- [Task details]:
Rewrite the records starting with the line with "How do I perform: Click the 50.0" and going on through the line with "tap(1316, 58)", changing every "icon" to "button" and leaving everything else the same.

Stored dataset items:

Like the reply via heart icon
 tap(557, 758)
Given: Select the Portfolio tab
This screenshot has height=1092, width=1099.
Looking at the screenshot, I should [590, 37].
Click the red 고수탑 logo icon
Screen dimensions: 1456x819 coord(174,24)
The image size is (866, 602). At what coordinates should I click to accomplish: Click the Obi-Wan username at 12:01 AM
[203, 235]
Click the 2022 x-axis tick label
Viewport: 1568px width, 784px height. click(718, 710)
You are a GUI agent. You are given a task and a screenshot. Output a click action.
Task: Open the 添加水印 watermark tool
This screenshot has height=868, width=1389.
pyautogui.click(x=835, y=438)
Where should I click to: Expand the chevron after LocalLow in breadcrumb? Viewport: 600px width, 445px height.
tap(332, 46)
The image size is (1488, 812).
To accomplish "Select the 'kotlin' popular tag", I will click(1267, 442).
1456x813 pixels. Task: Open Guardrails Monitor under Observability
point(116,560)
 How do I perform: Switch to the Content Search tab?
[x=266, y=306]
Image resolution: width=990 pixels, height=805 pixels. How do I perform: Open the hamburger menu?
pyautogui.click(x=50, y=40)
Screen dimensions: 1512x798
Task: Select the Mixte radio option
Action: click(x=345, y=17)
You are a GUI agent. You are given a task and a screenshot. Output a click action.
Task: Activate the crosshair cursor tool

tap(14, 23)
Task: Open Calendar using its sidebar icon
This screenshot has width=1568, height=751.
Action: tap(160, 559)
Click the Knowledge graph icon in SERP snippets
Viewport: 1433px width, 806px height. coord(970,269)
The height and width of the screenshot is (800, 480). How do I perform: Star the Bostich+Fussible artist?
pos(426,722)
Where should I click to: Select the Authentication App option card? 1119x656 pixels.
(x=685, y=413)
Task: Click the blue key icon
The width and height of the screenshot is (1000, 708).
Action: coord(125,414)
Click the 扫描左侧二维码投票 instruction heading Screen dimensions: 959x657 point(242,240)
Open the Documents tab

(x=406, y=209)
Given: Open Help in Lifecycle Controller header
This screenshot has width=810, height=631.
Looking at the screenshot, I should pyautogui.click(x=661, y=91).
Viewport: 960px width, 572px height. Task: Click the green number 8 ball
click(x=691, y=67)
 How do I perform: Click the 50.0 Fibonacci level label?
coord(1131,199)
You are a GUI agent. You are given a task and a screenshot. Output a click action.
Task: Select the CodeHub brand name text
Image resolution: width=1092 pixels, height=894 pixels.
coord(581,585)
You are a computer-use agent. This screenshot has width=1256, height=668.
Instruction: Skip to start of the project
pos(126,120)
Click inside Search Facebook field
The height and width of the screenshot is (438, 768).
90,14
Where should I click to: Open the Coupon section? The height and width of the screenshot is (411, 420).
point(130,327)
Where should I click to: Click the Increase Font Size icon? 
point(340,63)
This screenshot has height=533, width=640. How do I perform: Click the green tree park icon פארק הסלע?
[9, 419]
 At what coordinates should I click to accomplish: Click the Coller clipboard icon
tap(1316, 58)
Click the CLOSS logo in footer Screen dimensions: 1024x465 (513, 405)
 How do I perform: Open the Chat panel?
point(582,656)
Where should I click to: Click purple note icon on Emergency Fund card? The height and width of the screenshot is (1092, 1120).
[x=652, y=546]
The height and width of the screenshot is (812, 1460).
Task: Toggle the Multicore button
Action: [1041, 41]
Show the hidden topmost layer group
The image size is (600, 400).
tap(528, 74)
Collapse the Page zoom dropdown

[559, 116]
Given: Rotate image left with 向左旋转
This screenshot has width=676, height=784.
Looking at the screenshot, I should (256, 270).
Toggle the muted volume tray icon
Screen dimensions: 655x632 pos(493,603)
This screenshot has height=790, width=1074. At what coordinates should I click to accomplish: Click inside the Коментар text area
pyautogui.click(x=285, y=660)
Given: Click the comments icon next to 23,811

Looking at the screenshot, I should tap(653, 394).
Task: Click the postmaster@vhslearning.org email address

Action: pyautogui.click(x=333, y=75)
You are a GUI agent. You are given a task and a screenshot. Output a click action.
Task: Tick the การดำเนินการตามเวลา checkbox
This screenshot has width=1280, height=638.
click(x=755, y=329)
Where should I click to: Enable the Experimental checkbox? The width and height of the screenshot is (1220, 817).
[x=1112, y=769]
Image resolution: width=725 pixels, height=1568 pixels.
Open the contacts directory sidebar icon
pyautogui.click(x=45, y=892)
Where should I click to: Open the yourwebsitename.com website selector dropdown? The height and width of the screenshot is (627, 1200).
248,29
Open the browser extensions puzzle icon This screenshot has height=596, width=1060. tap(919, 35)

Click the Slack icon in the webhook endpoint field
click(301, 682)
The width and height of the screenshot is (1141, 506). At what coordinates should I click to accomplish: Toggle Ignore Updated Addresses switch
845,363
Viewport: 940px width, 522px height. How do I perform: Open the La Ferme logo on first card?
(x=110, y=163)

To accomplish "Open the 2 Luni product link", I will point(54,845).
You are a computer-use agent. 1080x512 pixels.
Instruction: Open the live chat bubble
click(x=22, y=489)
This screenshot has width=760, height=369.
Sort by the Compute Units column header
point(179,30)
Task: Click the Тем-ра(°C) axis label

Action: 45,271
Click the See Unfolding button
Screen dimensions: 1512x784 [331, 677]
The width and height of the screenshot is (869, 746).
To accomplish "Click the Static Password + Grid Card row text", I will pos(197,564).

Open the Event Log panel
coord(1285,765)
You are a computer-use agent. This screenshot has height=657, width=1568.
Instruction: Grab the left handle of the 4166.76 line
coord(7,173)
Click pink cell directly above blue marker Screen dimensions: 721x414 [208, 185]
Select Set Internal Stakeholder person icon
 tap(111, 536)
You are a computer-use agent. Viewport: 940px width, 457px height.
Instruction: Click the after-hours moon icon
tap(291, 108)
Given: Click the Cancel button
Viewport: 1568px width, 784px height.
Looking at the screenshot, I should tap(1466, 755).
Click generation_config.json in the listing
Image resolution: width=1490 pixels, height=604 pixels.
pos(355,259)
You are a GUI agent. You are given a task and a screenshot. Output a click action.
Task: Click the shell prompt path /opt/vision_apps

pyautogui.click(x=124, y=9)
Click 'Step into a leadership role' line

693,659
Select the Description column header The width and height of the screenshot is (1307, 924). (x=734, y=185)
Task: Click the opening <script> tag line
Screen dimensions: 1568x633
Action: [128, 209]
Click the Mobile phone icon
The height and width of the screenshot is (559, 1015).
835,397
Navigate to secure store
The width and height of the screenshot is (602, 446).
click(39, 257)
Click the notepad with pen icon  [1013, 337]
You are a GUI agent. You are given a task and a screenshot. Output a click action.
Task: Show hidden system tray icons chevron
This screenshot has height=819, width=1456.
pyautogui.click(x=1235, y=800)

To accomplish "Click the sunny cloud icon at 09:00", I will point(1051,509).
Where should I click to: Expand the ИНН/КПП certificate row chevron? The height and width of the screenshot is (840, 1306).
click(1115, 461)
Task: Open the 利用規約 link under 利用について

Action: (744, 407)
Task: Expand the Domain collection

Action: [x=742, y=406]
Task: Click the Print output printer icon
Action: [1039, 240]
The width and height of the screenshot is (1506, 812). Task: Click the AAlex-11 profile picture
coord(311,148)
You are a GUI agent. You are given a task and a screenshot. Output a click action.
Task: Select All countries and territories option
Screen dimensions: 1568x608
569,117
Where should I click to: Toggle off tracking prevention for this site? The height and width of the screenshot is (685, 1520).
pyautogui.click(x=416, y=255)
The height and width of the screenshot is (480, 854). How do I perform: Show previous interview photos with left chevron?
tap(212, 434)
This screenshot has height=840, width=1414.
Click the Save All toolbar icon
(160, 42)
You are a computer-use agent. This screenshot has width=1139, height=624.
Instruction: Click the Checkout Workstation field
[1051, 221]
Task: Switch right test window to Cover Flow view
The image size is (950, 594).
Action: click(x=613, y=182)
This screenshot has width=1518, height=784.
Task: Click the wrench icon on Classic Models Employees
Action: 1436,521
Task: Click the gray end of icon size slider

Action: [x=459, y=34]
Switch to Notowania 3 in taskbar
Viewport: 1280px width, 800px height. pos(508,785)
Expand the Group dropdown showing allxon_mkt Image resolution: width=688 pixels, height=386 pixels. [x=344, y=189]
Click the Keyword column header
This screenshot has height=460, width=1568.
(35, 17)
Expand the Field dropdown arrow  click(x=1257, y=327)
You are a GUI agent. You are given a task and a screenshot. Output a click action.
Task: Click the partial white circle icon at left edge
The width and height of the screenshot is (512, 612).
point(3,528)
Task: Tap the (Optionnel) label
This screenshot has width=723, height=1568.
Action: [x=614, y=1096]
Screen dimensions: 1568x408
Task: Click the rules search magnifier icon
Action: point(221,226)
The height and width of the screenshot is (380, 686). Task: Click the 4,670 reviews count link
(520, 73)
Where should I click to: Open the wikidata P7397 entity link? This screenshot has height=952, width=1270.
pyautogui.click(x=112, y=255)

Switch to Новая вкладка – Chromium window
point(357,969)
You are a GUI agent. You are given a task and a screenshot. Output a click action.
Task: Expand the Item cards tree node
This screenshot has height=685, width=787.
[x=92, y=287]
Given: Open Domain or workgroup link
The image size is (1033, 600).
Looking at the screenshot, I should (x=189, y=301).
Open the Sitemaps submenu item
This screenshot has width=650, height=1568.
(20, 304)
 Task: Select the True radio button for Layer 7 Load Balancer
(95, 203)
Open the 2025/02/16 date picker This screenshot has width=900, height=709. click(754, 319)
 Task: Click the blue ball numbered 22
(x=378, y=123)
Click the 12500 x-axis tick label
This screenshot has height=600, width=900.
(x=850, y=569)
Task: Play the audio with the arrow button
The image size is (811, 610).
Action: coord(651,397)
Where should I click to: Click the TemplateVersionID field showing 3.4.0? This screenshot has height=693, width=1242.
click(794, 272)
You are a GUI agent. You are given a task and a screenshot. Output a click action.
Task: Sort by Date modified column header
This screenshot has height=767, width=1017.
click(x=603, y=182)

- [Task solution]:
 How do I perform: Click the 50.0 Fibonacci level label?
coord(1131,199)
You are a GUI agent. You are given a task and a screenshot. Output a click action.
Task: Select the CodeHub brand name text
Image resolution: width=1092 pixels, height=894 pixels.
coord(581,585)
You are a computer-use agent. This screenshot has width=1256, height=668.
Instruction: Skip to start of the project
pos(126,120)
Click inside Search Facebook field
The height and width of the screenshot is (438, 768).
90,14
Where should I click to: Open the Coupon section? The height and width of the screenshot is (411, 420).
point(130,327)
Where should I click to: Click the Increase Font Size button? 
point(340,63)
This screenshot has height=533, width=640. How do I perform: Click the green tree park button פארק הסלע?
[9, 419]
 At what coordinates should I click to accomplish: Click the Coller clipboard button
tap(1316, 58)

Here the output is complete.